En el Realismo y el Romanticismo la clase emergente, es decir la burguesía que adquiere poder económico y se posiciona en la cúspide de la pirámide social, es plasmada en el arte con gran fuerza. Al ser una clase social nueva, fue necesario crearle una identidad, dotarla de señas que la diferenciaran de las otras. Los burgueses serán retratados en sus conflictos cotidianos y contrastados en las obras con las élites (aristócratas, clero y monarcas) y con el pueblo. En el caso de las élites, serán los títulos nobiliarios los que marcarán las diferencias y, en el caso del pueblo, la manera de vestirse y de hablar.

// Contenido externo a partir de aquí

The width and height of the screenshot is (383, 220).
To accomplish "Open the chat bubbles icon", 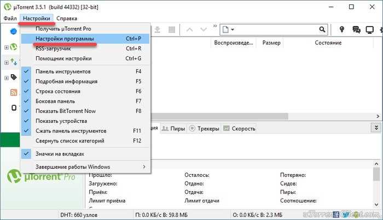I will point(356,29).
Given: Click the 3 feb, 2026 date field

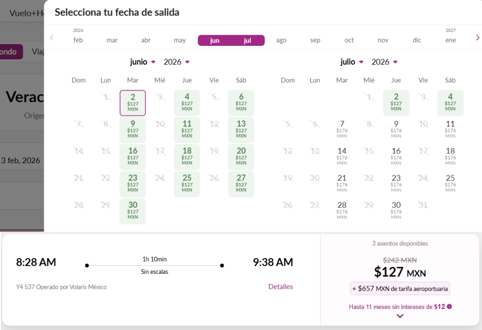Looking at the screenshot, I should point(20,161).
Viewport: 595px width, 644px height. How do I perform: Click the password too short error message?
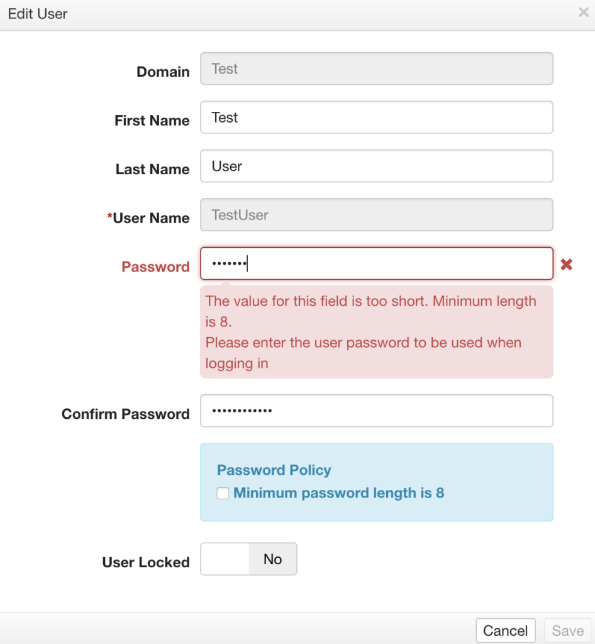(x=371, y=311)
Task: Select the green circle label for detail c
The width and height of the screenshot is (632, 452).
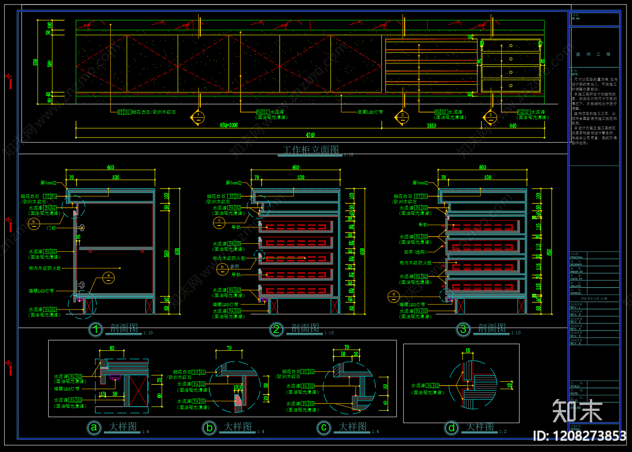Action: (x=324, y=427)
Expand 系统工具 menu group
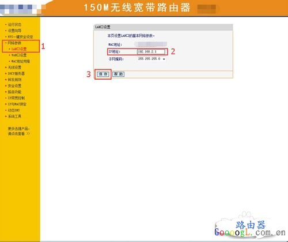Viewport: 288px width, 242px height. tap(14, 117)
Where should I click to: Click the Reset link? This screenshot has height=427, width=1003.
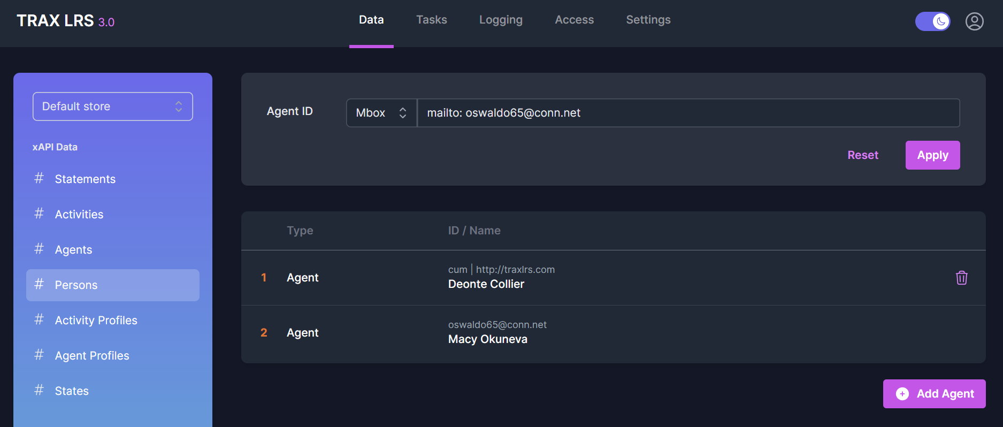point(862,155)
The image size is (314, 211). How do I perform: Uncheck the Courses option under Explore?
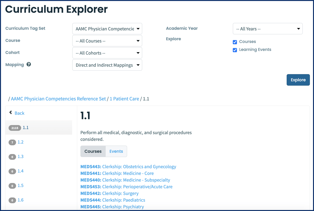click(235, 42)
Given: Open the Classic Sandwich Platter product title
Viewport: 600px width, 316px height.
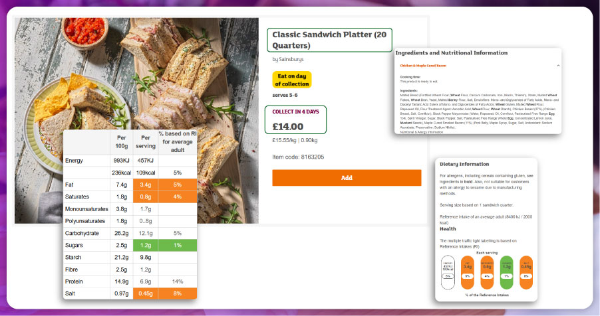Looking at the screenshot, I should [x=329, y=40].
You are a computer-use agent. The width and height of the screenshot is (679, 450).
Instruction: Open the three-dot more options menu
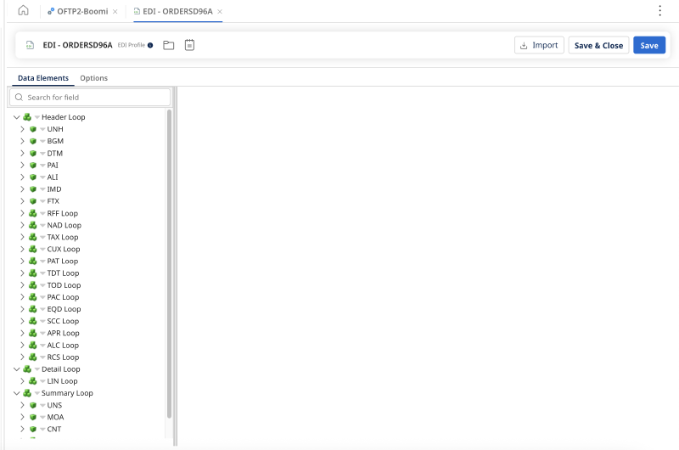(x=659, y=11)
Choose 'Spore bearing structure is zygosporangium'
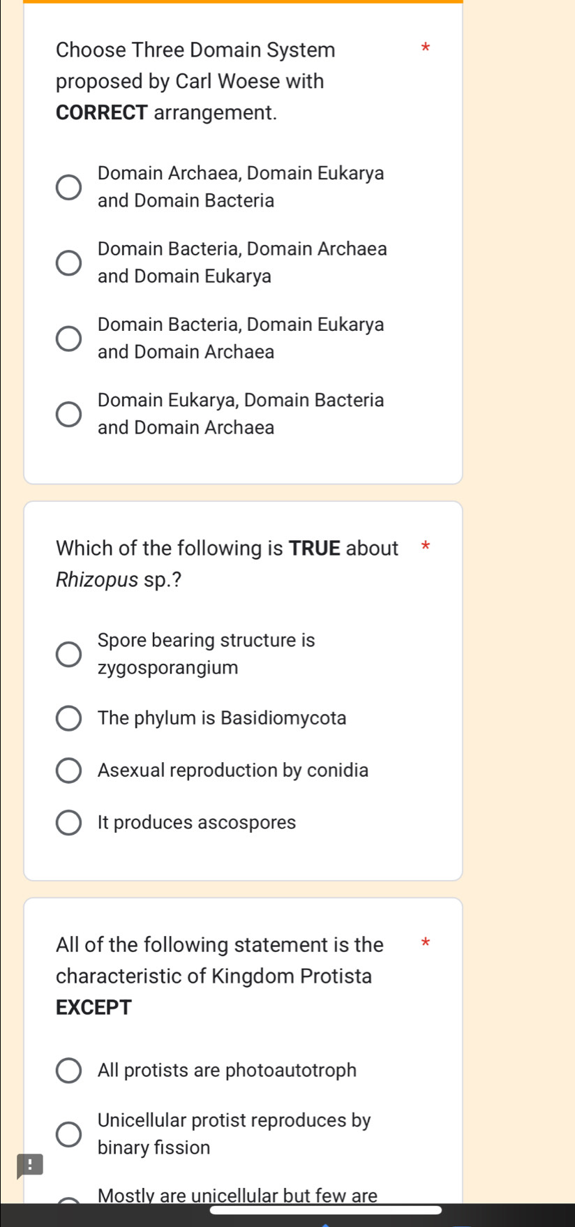 point(68,654)
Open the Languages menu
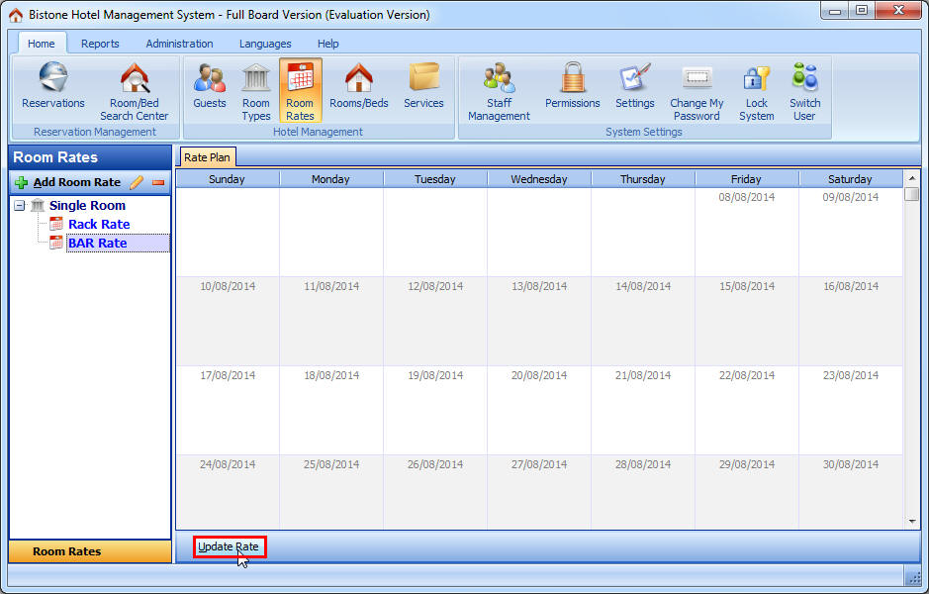This screenshot has width=929, height=594. [264, 44]
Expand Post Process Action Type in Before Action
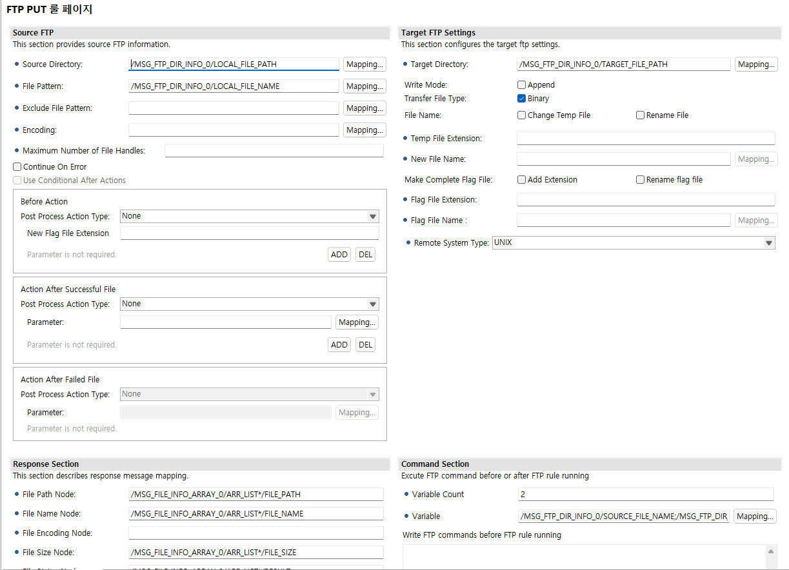The width and height of the screenshot is (789, 570). pos(373,216)
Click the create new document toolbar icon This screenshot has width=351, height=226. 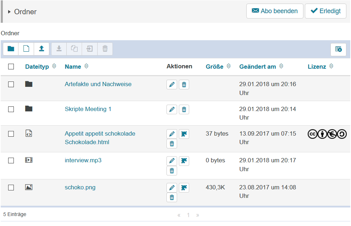coord(26,49)
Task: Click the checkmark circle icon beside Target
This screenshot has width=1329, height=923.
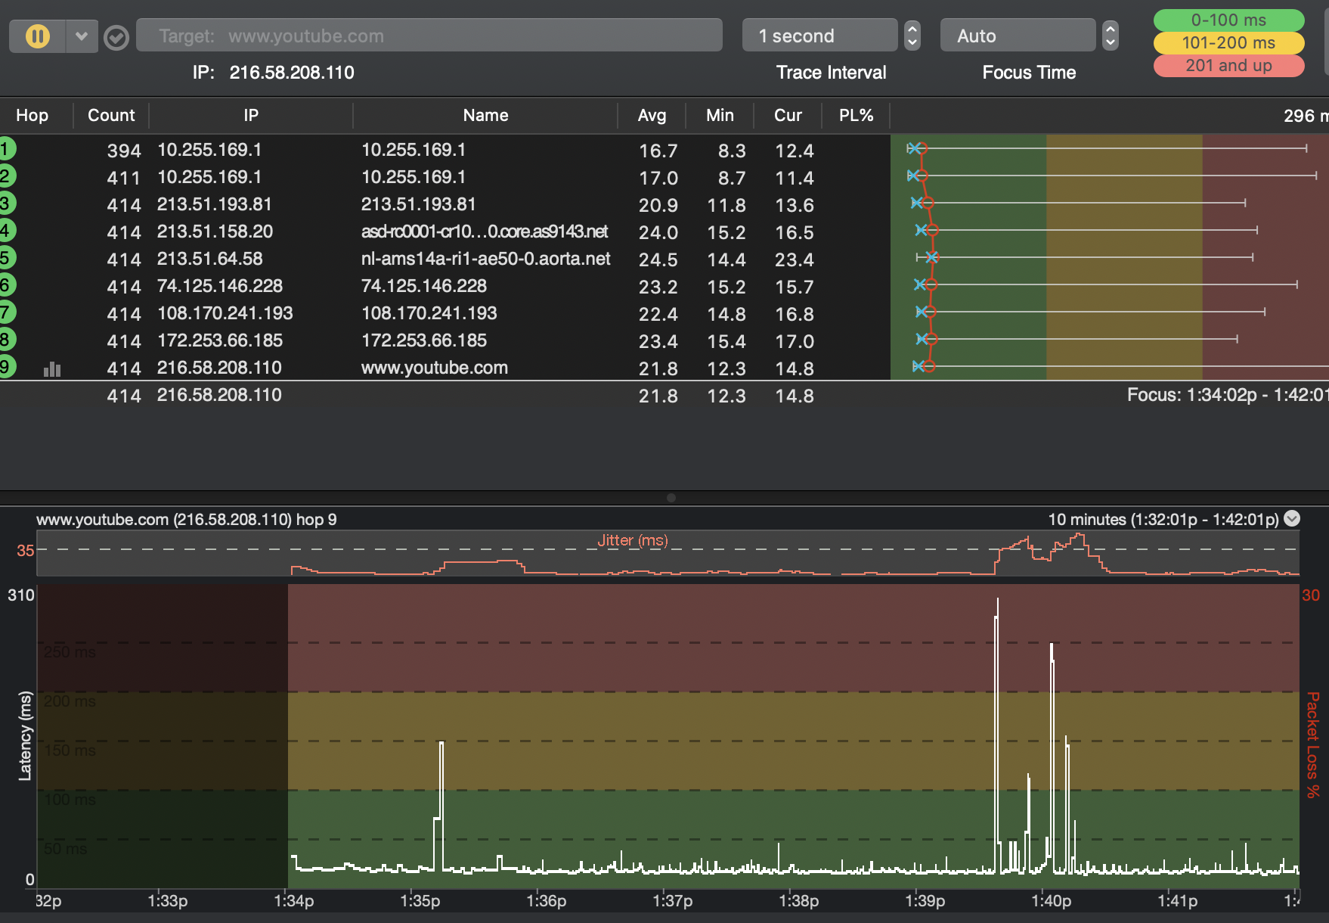Action: click(x=116, y=37)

Las últimas décadas del siglo XIX presenciaron cambios importantes y veloces. La noción de progreso y modernidad nace de la proliferación de inventos que permiten acortar distancias (ferrocarriles), informar más rápido (telégrafo, teléfono, aumento de las publicaciones impresas), producir más (fábricas, aumento poblacional) y vender mejor a través de los contratos entre los países latinoamericanos y Europa y Estados Unidos.
Los países latinoamericanos empiezan a preocuparse por su cultura a través de la creación de museos y teatros. Sin embargo, el concepto de identidad nacional sigue en formación, balanceándose entre su herencia aborigen y la promesa de progreso dependiente del referente europeo. Tratando de alejarse de su pasado, los modernistas tornan su atención a Francia, buscando engendrar un nuevo arte que sea propio de los tiempos que viven, un arte progresista. Así, el modernismo se vuelve un mediador entre el gusto europeo y lo hispanoamericano que, ante los ojos de un modelo europeizante, representaba a la “barbarie”, lo salvaje, lo primitivo.